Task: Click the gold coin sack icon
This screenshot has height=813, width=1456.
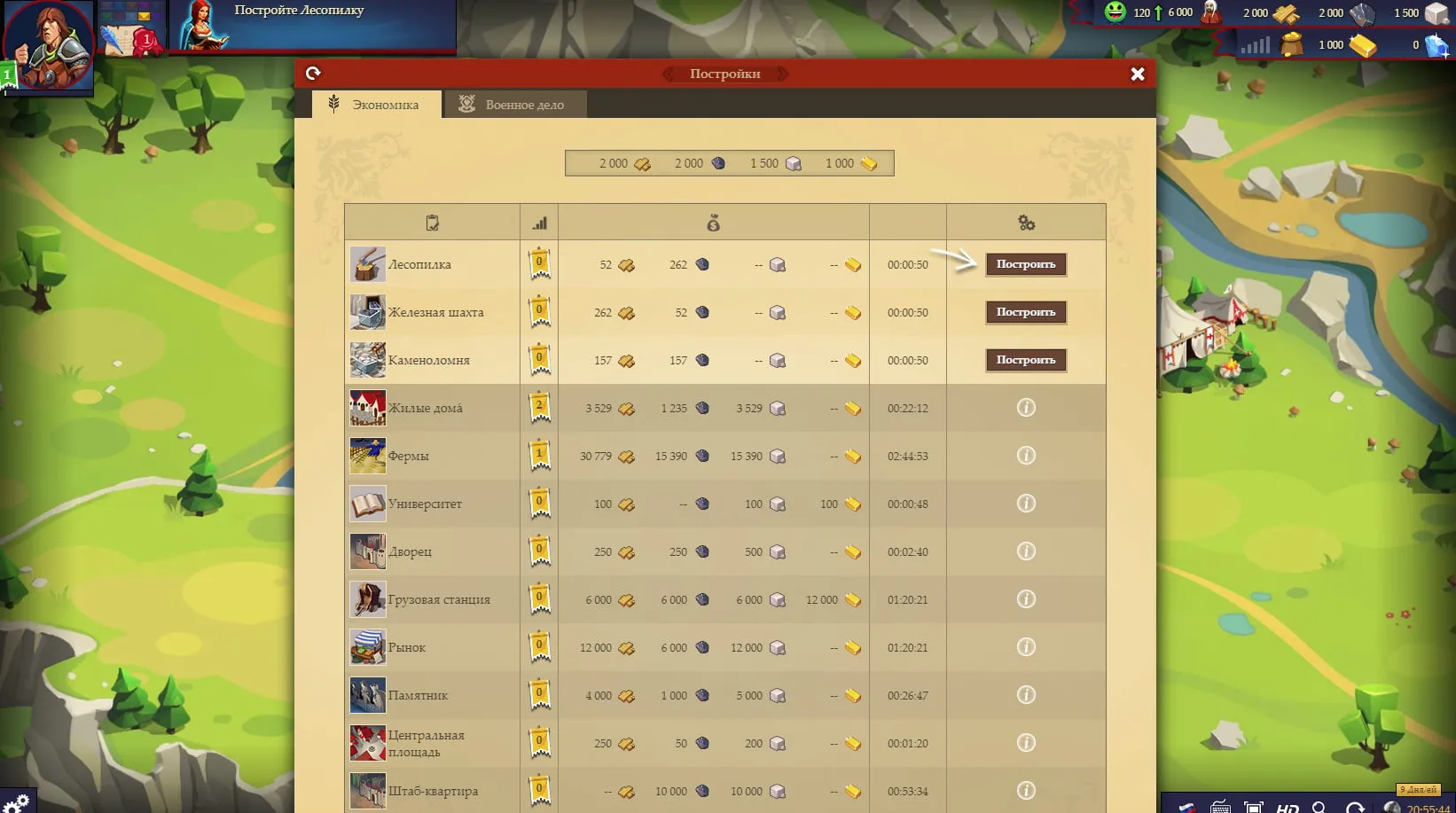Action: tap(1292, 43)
++++++
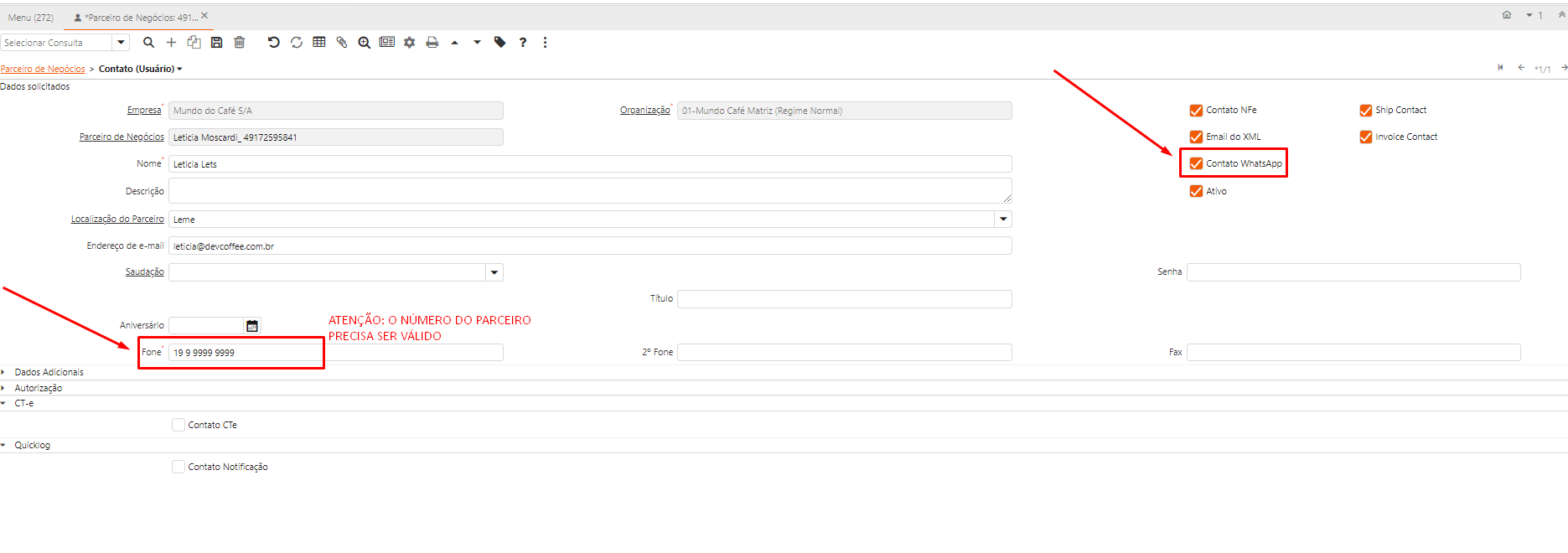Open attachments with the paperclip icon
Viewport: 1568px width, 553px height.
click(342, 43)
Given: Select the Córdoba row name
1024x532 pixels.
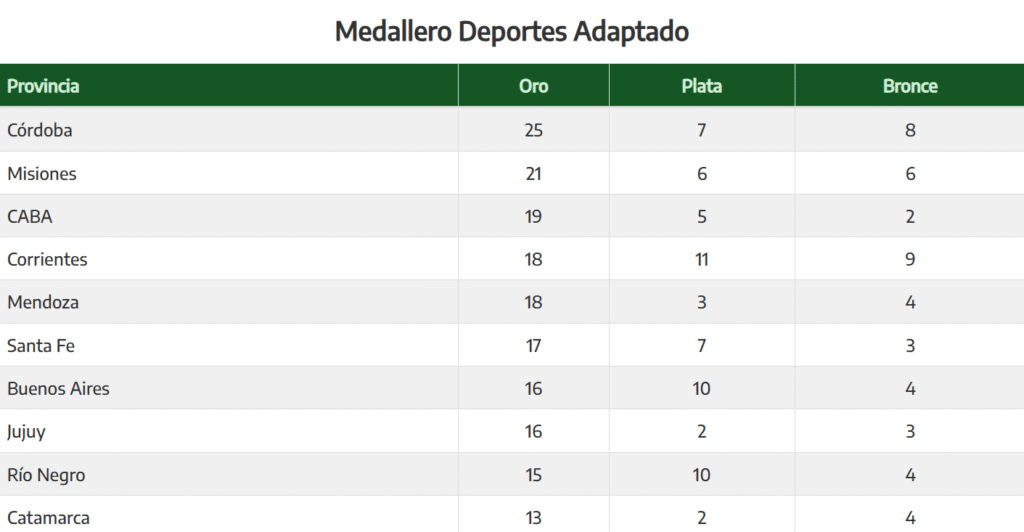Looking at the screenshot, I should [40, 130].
++++++
◆ Direction ◆
Write out everything from the line containing "Task: Click the gold coin sack icon" down to the line containing "Action: tap(1292, 43)", both included, leaving the pictures out of your answer.

◆ The output ◆
Task: Click the gold coin sack icon
This screenshot has height=813, width=1456.
Action: tap(1292, 43)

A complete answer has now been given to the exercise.